# MS&E 234 Project

### Data cleaning

In [1]:
import pandas as pd
import numpy as np
import re
from random import sample
import os
import itertools
from collections import defaultdict,Counter
from tqdm.notebook import tqdm
import pickle

### Step 1: Load data

In [6]:
df_raw = pd.DataFrame()
path = os.getcwd()
for i in range(1, 4+1):
    df_raw = pd.concat([df_raw, pd.read_csv(f'{path}/netflix-prize-kaggle-data/combined_data_{i}.txt',
        header=None,
        names=['CustomerID', 'Rating', 'Date'])])
df_raw = df_raw.reset_index(drop = True)
df_raw

Unnamed: 0,CustomerID,Rating,Date
0,1:,,
1,1488844,3.0,2005-09-06
2,822109,5.0,2005-05-13
3,885013,4.0,2005-10-19
4,30878,4.0,2005-12-26
...,...,...,...
100498272,1790158,4.0,2005-11-01
100498273,1608708,3.0,2005-07-19
100498274,234275,1.0,2004-08-07
100498275,255278,4.0,2004-05-28


### Step 2: Generate Training & Testing Datasets

In [21]:
def generate_dataset(df, users, train):
    df = df[df['CustomerID'].isin(users)]
    print(f"Subset of 10000 users: {df.shape[0]} ratings; {df['CustomerID'].nunique()} users")

    if (train == True):
        # assume 50% of the transactions are public
        idxs = df[['CustomerID']].reset_index().groupby('CustomerID').agg({'index':lambda x: list(x)}).to_numpy().tolist()
        drop_idxs = []
        for i in range(len(idxs)):
            drop_idxs.append(sample(idxs[i][0], len(idxs[i][0]) // 2))
        drop_idxs = list(itertools.chain(*drop_idxs))
        df = df.drop(drop_idxs)
        print(f'After making 50% private: {df.shape[0]} ratings; {df.CustomerID.nunique()} users')
    
        # only consider users with at least 100 public transactions
        df = df[df['CustomerID'].isin(df['CustomerID'].value_counts()[df['CustomerID'].value_counts() >= 100].index)]
        print(f'Filter for users with >= 100 public transactions: {df.shape[0]} ratings; {df.CustomerID.nunique()} users')

    # Subset the data to analyze only ratings from July 2005
    df = df[df['Date'].apply(lambda x: type(x) == str and bool(re.match(r'2005-07.*', x)))]
    print(f'Only July 2005: {df.shape[0]} ratings; {df["CustomerID"].nunique()} users')

SOURCE MATERIAL

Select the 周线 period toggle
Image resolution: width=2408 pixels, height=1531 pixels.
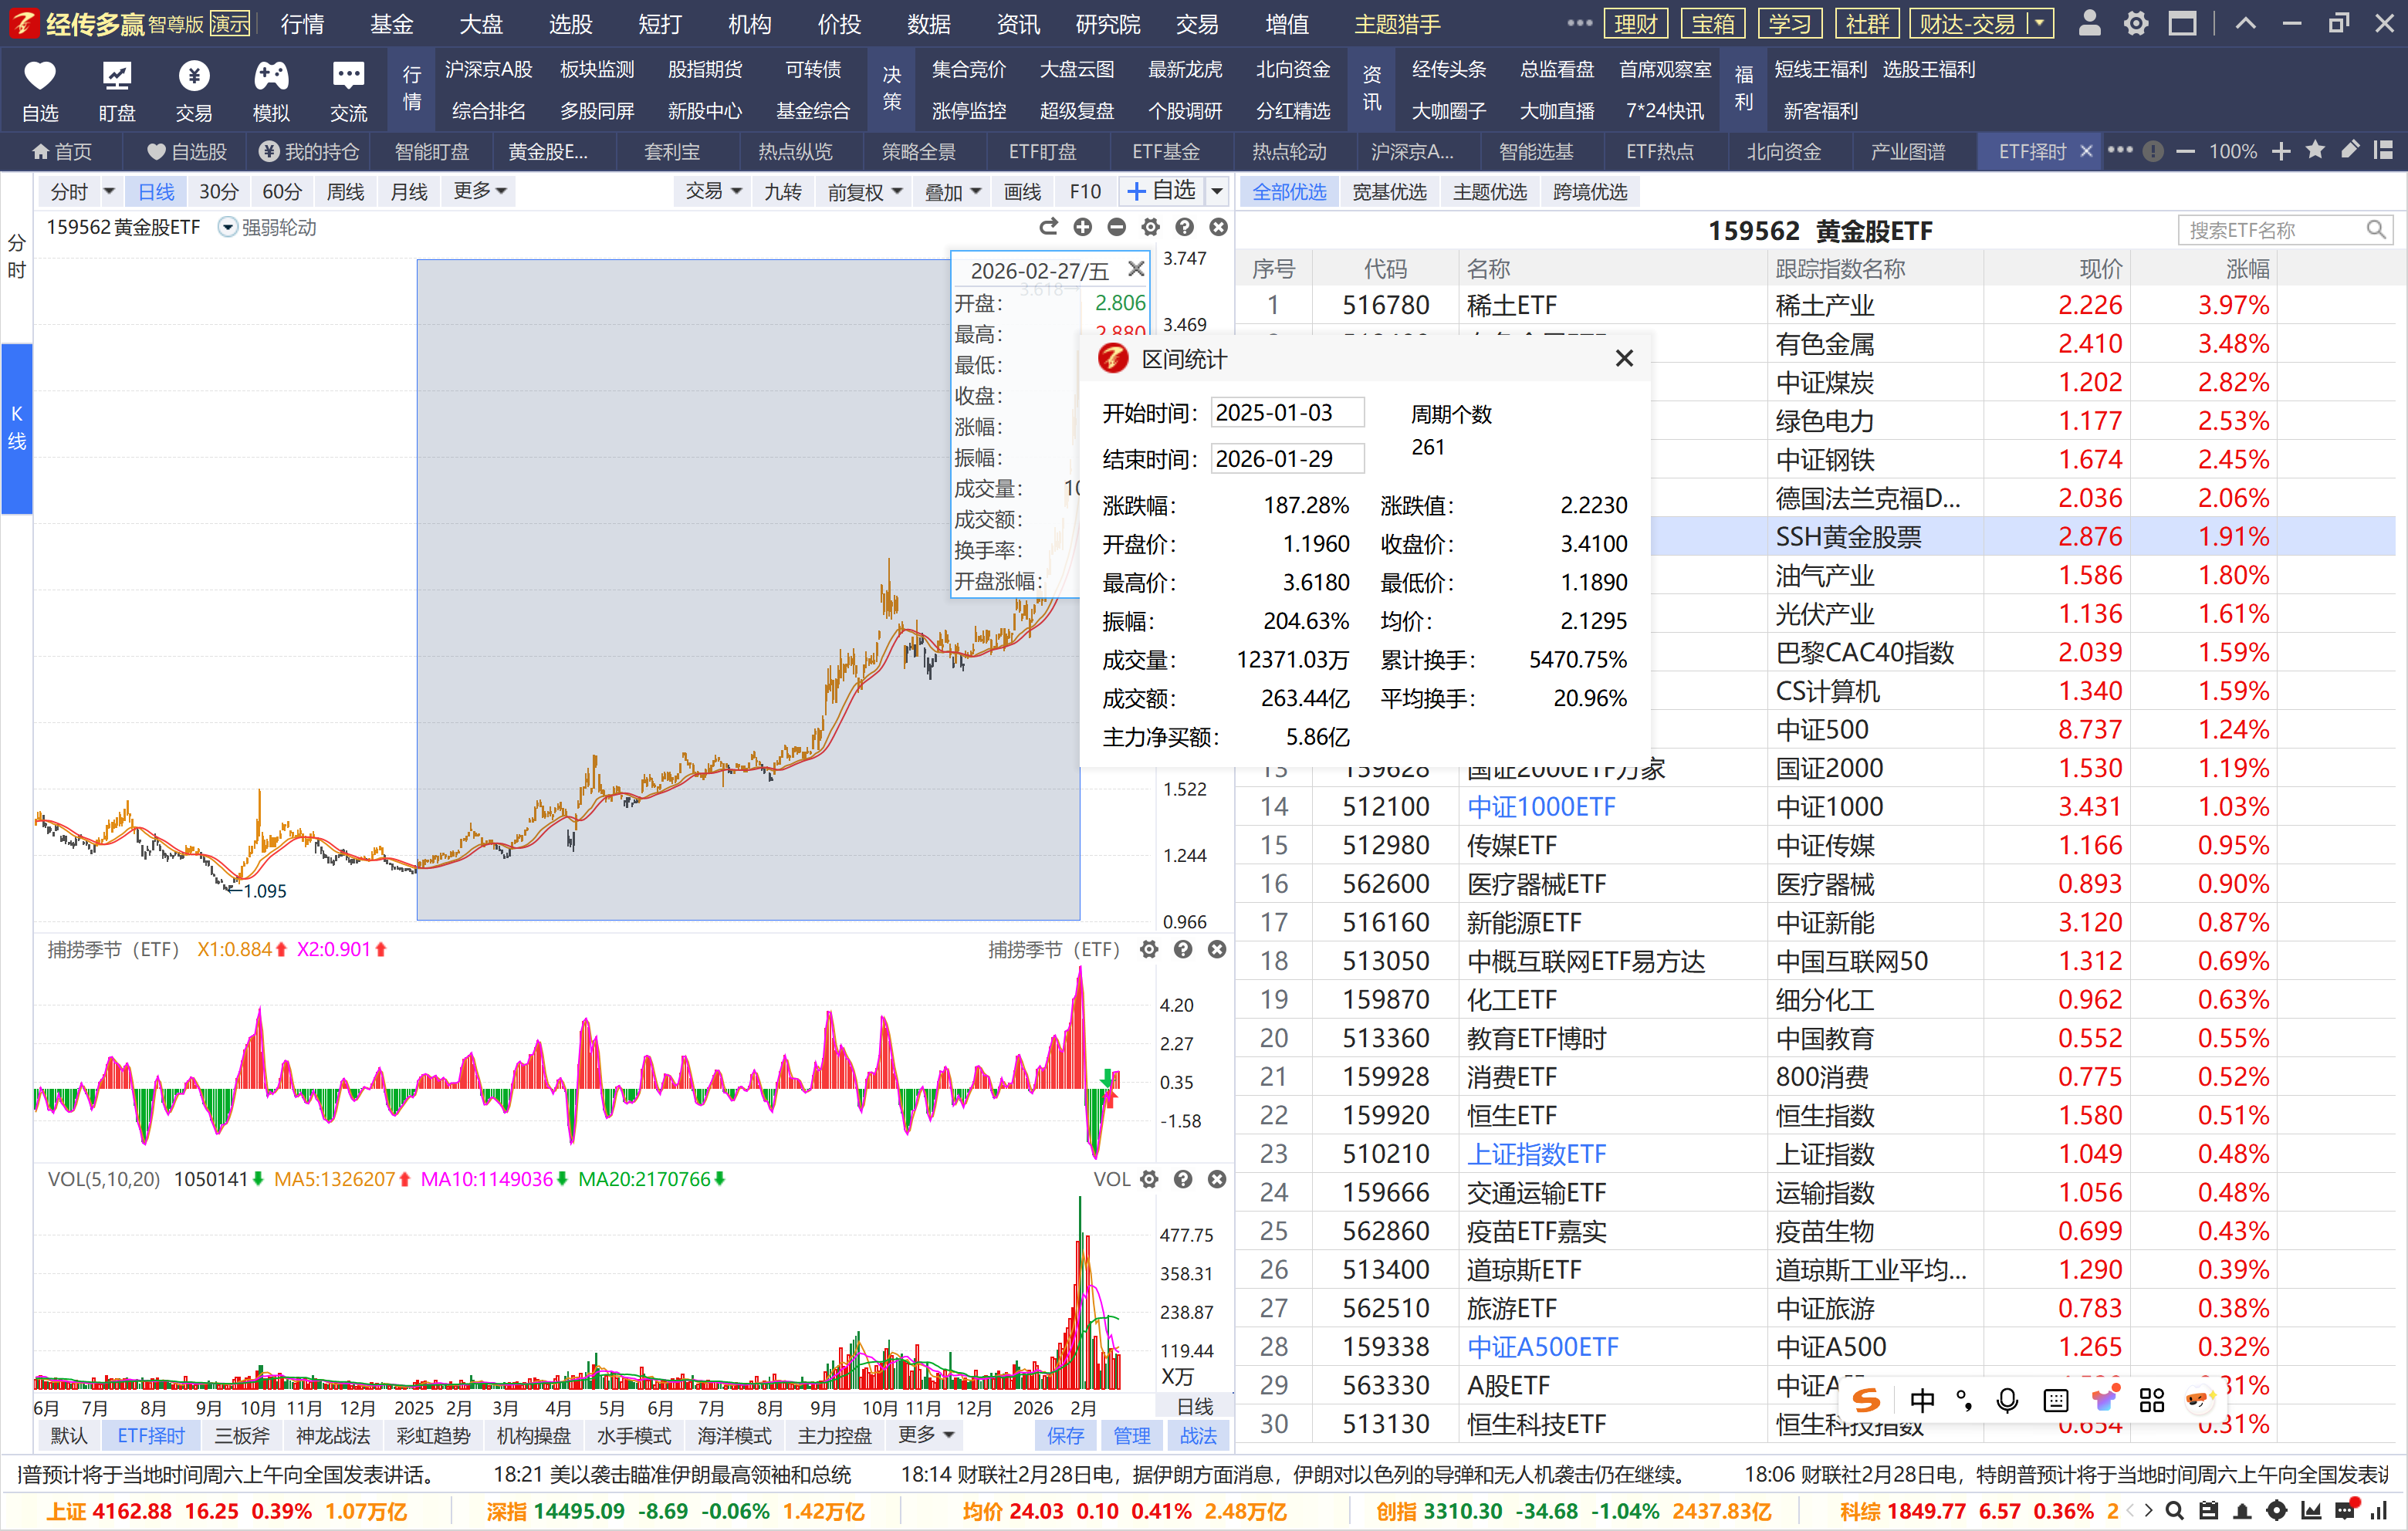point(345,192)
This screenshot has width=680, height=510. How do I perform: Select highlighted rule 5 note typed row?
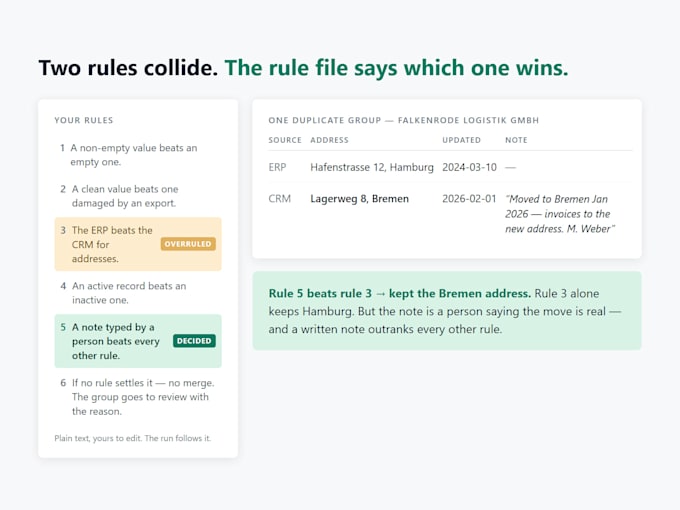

PROBLEM
Could you write what follows in the Netflix ratings data-cleaning notebook, picking up after its last line? The data has no connection to the Netflix ratings notebook.

RESULT OF THE TASK
    return df

In [4]:
# extract movie ID's from raw data, combine these with df
# The data files follow the following format:
# Movie ID:
# CustomerID, Rating, Date
# ...
def add_movie_info(df, movie_df):
    # get movie id boundaries
    movie_rows = np.array(movie_df.index)

    # create a column with movie ids to add to df
    movie_ids = []
    curr_idx = 0
    for row in df.itertuples(index = True, name = 'Pandas'):
        curr_row = row.Index
        while curr_idx < len(movie_rows) - 1:
            next_movie_row = movie_rows[curr_idx + 1]
            if curr_row > next_movie_row:
                curr_idx += 1
            else:
                break
        movie_ids.append(curr_idx + 1) # since index of movie IDs starts at 1
    
    # add movie ids and days
    df['MovieID'] = movie_ids
    df['Day'] = pd.DatetimeIndex(df['Date']).day

    return df

In [5]:
# get movie ids
movie_df = df_raw[df_raw['Rating'].isnull()]

In [30]:
# generate a random sample of users
users = sample(df_raw.dropna()['CustomerID'].unique().tolist(), 10000)
train = generate_dataset(df_raw, users, train=True)
train = add_movie_info(train, movie_df)

# get test data with users that have over 100 public transactions
valid_users = set(train['CustomerID'].unique())
test = generate_dataset(df_raw, users, train=False)
test = test[test['CustomerID'].isin(valid_users)]
test = add_movie_info(test, movie_df)

Subset of 10000 users: 2090975 ratings; 10000 users
After making 50% private: 1047993 ratings; 10000 users
Filter for users with >= 100 public transactions: 812618 ratings; 3197 users
Only July 2005: 35224 ratings; 2027 users
Subset of 10000 users: 2090975 ratings; 10000 users
Only July 2005: 101093 ratings; 4493 users


In [32]:
# testing to see double the number of transactions but the same users
print(len(train))
print(len(test))
print(train['CustomerID'].nunique())
print(test['CustomerID'].nunique())

35224
70004
2027
2027


In [33]:
# save files for easy loading
train.to_csv(path + '/train.csv')
test.to_csv(path + '/test.csv')

### Step 3: Generate Related Movies' Lists

In [2]:
# input: 2 sets x, y
# output: for binary vectors x and y: cosine similarity = |x and y| / sqrt(|x||y|)
def getCosSim(x, y):
    return len(x.intersection(y)) / np.sqrt(len(x) * len(y))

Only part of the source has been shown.